THE end of cheap China is at hand. Blue-collar labour costs in Guangdong and other coastal hubs have been rising at double-digit rates for a decade. Workers in the hinterland, too, are demanding—and receiving—huge pay increases. China is no longer a place where manufacturers can go to find ultra-cheap hands (see article). Other countries, such as Vietnam, are much cheaper. What will this mean for China and the world?
Contrary to conventional wisdom, it will not mean that companies close their Chinese factories and stampede to somewhere poorer. China is still a terrific place to make things. Labour may be cheaper elsewhere, but it is only one cost among several. Unlike its lower-paying rivals, China has reasonable infrastructure, sophisticated supply chains and the advantage of scale. When demand surges for a particular product, the biggest firms in China can add thousands of extra workers to a production line in a matter of hours.
So China is not about to hollow out. But if it is to keep growing fast, it must become more innovative. At present Chinese innovation is a mixed bag. There are some outstanding private firms. Frugal engineers at private companies such as Mindray, which makes medical devices, and Huawei, a telecoms giant, are devising technologies that are cheaper and sometimes better than their rich-world equivalents. Manufacturers operating near China’s coast, whether home-grown or foreign, are adept at “process innovation”—incrementally improving the way they make things. And China’s internet start-ups, such as Tencent (a social-networking service) and Alibaba (an e-commerce company), have had a genius for copying Western business models and adapting them to the Chinese market.
But innovation is about more than this. One way of defining it would be as fresh thinking that creates value people will pay for. By that measure, China is no world-beater. Though its sweat produces many of the world’s goods, it is designers in Scandinavia and marketers in California who create and capture most of the value from those products.
China’s leaders know this, and are pouring billions of dollars into research and development. The current five-year plan calls for “indigenous innovation”, which the government thinks it can foster by subsidising “strategic” industries and strong-arming foreign firms to transfer intellectual property to budding national champions. That system of state capitalism worked when the aim was to copy and adapt other people’s ideas in the cheapest way possible. But can new ideas truly be created by fiat? Elsewhere governments have tended to run into two problems: the state is not a good innovator, and it gets in the way of others who are. Is China really so different?

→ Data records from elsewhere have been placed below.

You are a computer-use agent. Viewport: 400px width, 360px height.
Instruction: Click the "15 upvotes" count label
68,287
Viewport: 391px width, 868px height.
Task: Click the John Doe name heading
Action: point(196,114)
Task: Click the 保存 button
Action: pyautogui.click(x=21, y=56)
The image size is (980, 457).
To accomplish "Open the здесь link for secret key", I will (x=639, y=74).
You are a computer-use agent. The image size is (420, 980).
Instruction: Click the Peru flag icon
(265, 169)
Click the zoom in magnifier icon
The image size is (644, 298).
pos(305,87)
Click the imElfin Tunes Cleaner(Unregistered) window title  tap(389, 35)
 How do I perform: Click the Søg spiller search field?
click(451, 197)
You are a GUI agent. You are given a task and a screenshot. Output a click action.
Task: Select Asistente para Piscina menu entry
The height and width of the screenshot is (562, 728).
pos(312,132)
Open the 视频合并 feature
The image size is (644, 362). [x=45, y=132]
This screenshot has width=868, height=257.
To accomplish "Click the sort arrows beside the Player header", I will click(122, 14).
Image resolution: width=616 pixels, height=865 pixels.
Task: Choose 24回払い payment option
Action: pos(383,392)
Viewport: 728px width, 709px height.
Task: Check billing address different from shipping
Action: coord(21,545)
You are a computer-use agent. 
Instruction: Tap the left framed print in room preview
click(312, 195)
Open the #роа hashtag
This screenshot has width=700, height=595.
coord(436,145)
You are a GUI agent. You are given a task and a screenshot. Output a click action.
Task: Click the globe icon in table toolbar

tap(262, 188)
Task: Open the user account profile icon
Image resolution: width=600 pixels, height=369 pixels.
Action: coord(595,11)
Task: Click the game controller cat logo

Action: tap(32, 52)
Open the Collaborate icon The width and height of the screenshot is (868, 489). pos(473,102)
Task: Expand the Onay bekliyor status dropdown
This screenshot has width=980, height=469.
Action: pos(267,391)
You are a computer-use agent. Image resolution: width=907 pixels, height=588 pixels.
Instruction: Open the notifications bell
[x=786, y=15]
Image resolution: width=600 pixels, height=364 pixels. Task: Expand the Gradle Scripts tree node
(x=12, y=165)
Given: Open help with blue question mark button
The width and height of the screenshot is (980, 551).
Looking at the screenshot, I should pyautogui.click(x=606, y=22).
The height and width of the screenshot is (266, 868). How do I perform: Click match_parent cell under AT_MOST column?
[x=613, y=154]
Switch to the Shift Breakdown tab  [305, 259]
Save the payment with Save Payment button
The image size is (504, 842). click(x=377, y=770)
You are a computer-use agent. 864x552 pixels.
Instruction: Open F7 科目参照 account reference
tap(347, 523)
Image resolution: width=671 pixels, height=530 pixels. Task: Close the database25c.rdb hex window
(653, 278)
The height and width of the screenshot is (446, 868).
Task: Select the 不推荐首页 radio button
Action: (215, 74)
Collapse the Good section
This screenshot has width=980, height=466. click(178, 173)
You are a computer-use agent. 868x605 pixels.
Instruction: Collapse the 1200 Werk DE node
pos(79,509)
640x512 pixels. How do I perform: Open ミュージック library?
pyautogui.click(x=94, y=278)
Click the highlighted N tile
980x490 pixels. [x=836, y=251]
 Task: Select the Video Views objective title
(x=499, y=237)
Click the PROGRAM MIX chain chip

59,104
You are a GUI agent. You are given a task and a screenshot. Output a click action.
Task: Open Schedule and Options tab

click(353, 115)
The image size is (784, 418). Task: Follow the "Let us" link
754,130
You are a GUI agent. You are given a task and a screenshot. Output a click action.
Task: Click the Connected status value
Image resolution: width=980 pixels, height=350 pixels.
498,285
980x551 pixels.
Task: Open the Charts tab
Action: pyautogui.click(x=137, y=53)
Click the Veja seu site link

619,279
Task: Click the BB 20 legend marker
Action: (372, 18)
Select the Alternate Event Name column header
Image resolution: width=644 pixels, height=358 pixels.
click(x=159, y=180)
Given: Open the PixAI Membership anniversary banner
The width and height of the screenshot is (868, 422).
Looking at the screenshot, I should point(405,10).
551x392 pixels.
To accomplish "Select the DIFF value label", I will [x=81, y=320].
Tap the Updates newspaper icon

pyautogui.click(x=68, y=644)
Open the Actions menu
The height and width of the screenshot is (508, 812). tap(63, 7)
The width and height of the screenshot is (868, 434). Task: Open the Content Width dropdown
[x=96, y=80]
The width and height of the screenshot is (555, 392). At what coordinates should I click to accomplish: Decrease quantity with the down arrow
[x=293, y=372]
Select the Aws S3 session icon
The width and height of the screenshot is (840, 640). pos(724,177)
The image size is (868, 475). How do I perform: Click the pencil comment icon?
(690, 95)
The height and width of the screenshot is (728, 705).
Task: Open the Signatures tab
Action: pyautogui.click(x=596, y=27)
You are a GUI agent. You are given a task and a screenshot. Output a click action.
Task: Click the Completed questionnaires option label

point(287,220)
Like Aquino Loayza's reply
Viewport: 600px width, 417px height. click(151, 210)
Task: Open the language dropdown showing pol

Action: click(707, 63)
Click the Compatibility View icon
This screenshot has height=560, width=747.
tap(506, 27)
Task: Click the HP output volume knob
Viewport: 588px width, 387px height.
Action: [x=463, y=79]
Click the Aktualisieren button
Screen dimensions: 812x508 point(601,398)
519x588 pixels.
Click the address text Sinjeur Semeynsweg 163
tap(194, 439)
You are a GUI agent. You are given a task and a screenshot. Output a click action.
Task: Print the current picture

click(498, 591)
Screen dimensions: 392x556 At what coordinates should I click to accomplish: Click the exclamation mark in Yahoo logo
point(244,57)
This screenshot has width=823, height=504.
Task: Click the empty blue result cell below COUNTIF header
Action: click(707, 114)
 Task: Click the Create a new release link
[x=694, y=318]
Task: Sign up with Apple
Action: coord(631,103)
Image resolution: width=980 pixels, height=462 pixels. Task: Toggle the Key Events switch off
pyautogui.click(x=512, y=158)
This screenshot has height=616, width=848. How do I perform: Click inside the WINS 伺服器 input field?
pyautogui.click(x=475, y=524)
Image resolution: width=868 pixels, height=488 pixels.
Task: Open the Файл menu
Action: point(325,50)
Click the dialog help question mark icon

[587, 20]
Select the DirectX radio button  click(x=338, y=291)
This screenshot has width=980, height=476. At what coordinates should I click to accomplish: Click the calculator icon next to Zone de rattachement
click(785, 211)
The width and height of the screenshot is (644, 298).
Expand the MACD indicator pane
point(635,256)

Although the Chinese government invests a fortune in research and development, too much of this cash is wasted, according to the OECD. Most of it goes into development; not enough into research. It is far too difficult for new Chinese ideas to move from the laboratory to the marketplace. And the pockets of research excellence that exist—for example, in genomics—tend to be disconnected and politicised fiefs. Meanwhile, the state’s efforts to pick technology winners have been patchy. Telecoms has been a success, but electric cars have not, and subsidising clean-energy manufacturers has had mixed results. As for trying to set up regional internet clusters, China seems committed, but so far Silicon Valley has proved far too complex and delicate a system for a bureaucrat to copy.
Let me in to the dragon’s den
If the argument that the Chinese state is uniquely innovative is at best unproven, the obstacles in front of a small private-sector innovator are clear. The most obvious is piracy. China’s intellectual-property laws are not bad on paper, but are enforced patchily and partially. Another problem is the way so many industries have been consolidated in the hands of favoured firms. Antitrust and competition laws are not applied vigorously to well-connected champions. State-directed banks take the Chinese people’s savings and lend them at microscopic interest rates to national champions. This starves clever but unconnected firms of capital, and cheats savers, too.
Nobody expects the Chinese government to let the reins go completely, but it needs a less top-down approach that gives its citizens more space to experiment. It must let private investors risk money on ideas they think might work, and bear the consequences of failure. An obvious place to start would be to let firms build on what they already do well, such as process innovation. But the next Chinese breakthrough may actually come in an unexpected field. China was once a dazzling innovator: think of printing, paper, gunpowder and the compass. If its rulers loosen their grip a little, it could be so again.